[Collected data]
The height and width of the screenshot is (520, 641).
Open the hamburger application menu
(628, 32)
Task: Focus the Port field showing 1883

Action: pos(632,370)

- DIRECTIONS: Without altering anything, print all of the data again.

- SOLUTION:
The height and width of the screenshot is (520, 641).
Open the hamburger application menu
(628, 32)
Task: Focus the Port field showing 1883

Action: pos(632,370)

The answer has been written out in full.